When you add another dog to your home, you and your current dog may experience more enjoyment and companionship. However, you should realize that your current dog may have to get used to the idea of sharing his home and owners. Ideally, you want to give them a smooth, safe introduction to make sure their relationship starts on the right foot. It becomes a two-step process. The first is the actual introduction and the second is the management of the new dog in your home.
To start with, be sure to leave your current dog at home when you go to pick up your new dog. Next, you want to introduce the two dogs in neutral territory, such as a short walk through your neighborhood. The dogs should be on leashes, with different people handling each leash.
Give the dogs time to get comfortable with one another. If they don’t interact right away, that is alright. When the dogs begin to sniff each other, encourage them by speaking in a cheerful tone of voice. Pull the dogs away from each other and walk a little bit. After a few minutes pass, let them sniff a little more. This helps to make sure that the dogs remain calm and not aggressive.

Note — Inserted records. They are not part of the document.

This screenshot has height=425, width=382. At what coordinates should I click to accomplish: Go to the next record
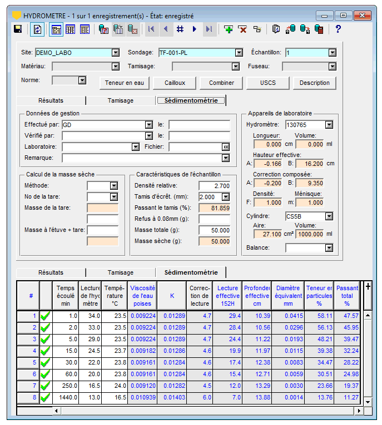point(195,29)
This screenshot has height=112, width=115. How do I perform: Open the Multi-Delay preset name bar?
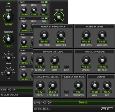coord(24,90)
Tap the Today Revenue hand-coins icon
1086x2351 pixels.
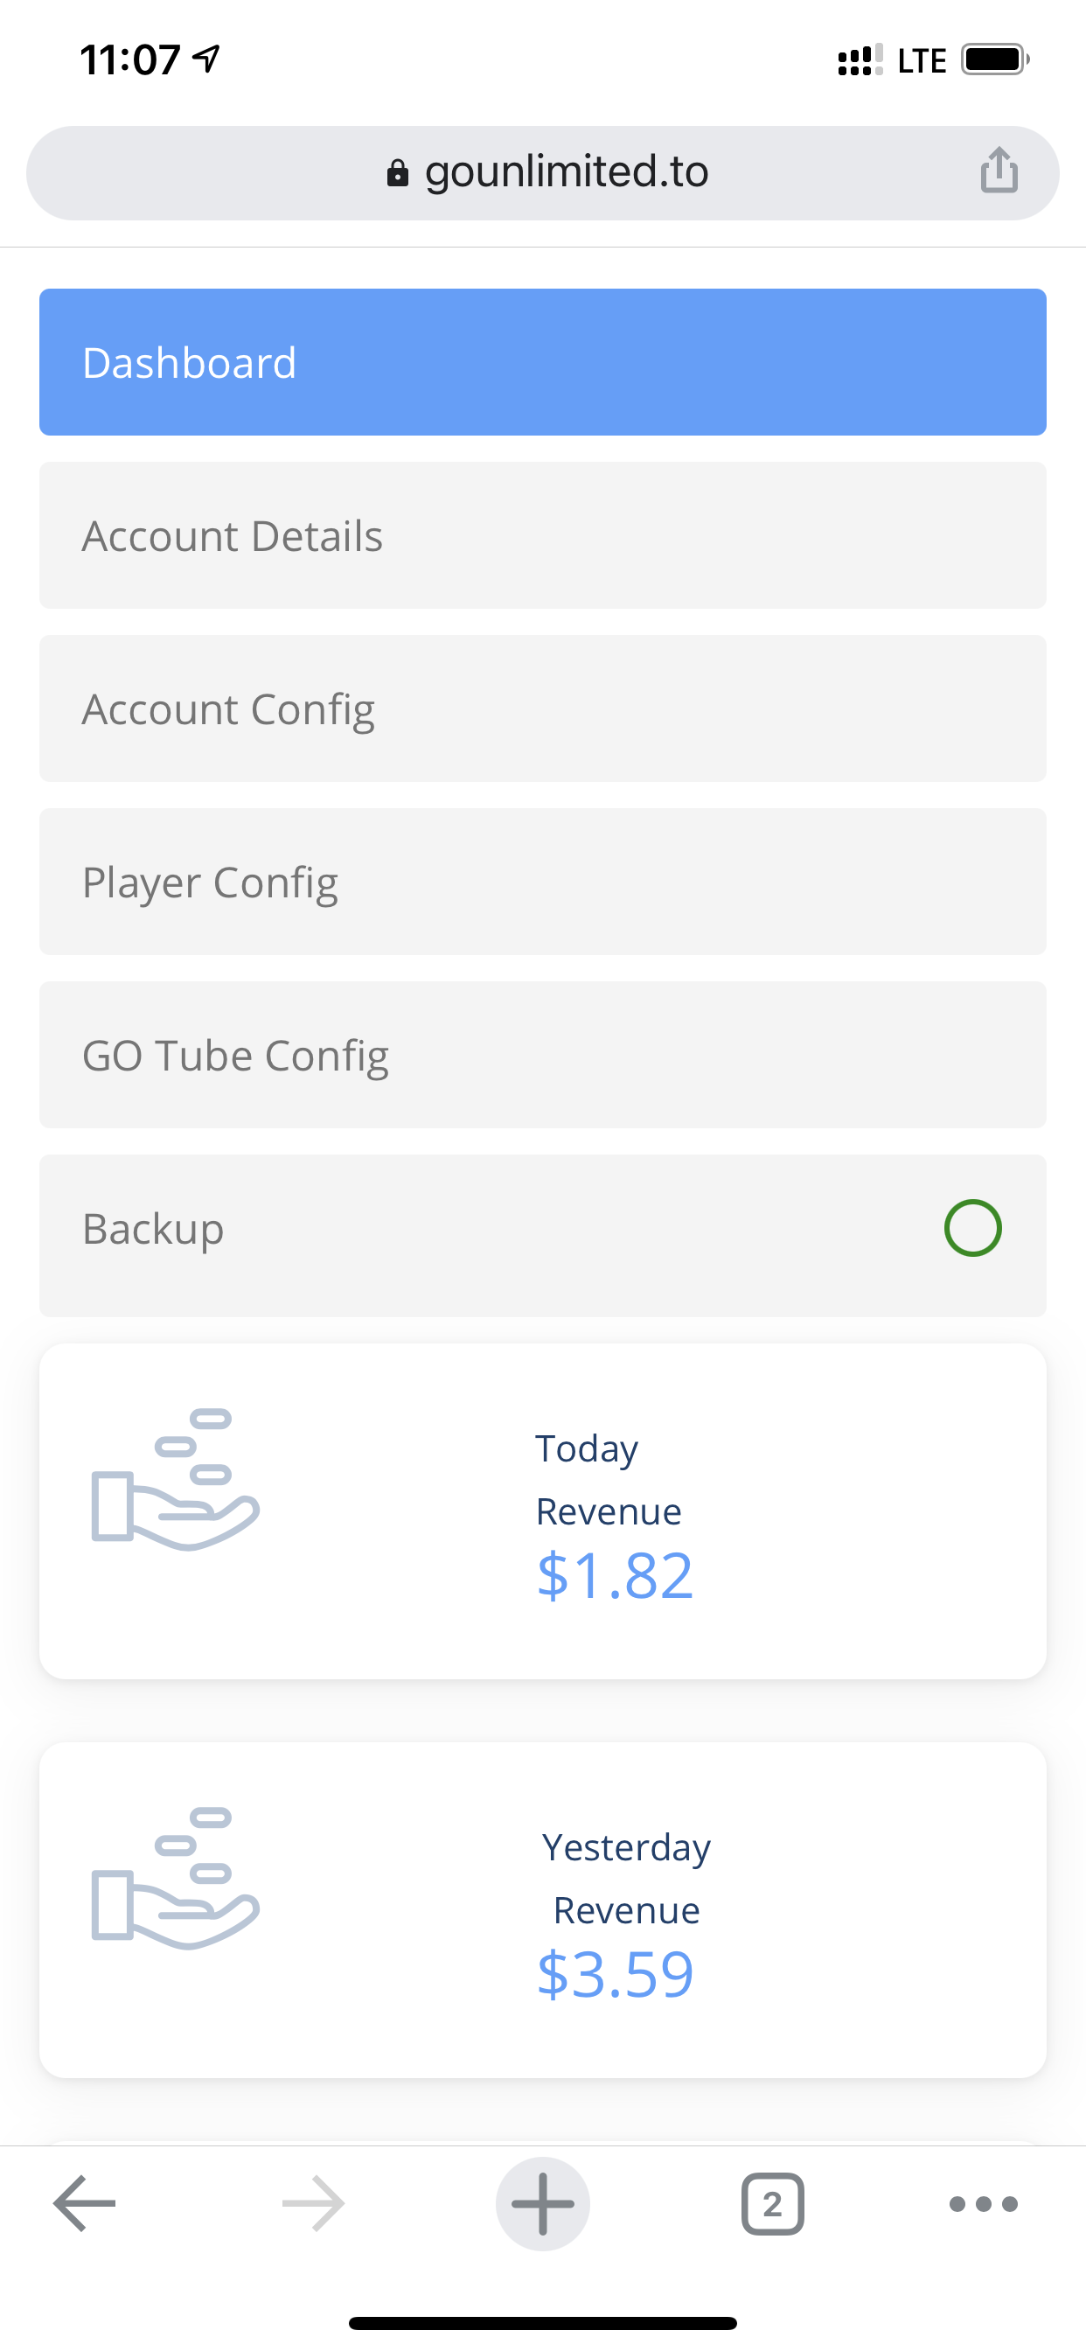[175, 1479]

You need to observe closely the body language of the dogs. This is how you can figure out if things are going well or not. If the dogs feel comfortable with one another, you may see loose movements and a relaxed open mouth. If their body movements are stiff or slow and they have tensed mouths, this shows the opposite. If there is teeth-baring, growls or prolonged staring, the dog may feel threatened or aggressive. If this happens, lead the dogs apart to create more distance between them.
You should practice simple obedience training with each of the dogs separately, rewarding them with treats. Then, bring them back together, letting them interact again. After the newness of each other has worn off and they aren’t showing threatening behavior, it is time to bring them to your home. Before taking them inside, walk around outside of the home for a little bit.
Remember to be patient as it takes some time for everyone to make some adjustments and for the dogs to have a comfortable relationship.
Living Together During the First Few Weeks
It is important to avoid little fights during the first stages of your dogs getting to know each other. Begin by putting away all of your current dog’s toys, chews, food bowls and favorite items. This is because these things can cause a rivalry in the beginning. After a couple of weeks, you can bring these things back out.
Each dog should have its own food and water bowls, as well as beds and toys. During the first few weeks, only allow the dogs to have chews or toys when they are separated by their crates or confined areas. Whenever you are away, you should keep the dogs confined in separate areas of your home.
Their playtime should be brief to avoid over-stimulation, which may lead to a squabble. Whenever the dogs are interacting, if they begin to growl, separate them for a few minutes, telling them “too bad.” After this, you can bring them back together.
When the dogs interact nicely, reward them with lots of praise. Be sure to spend time individually with each dog, giving them each training time with you.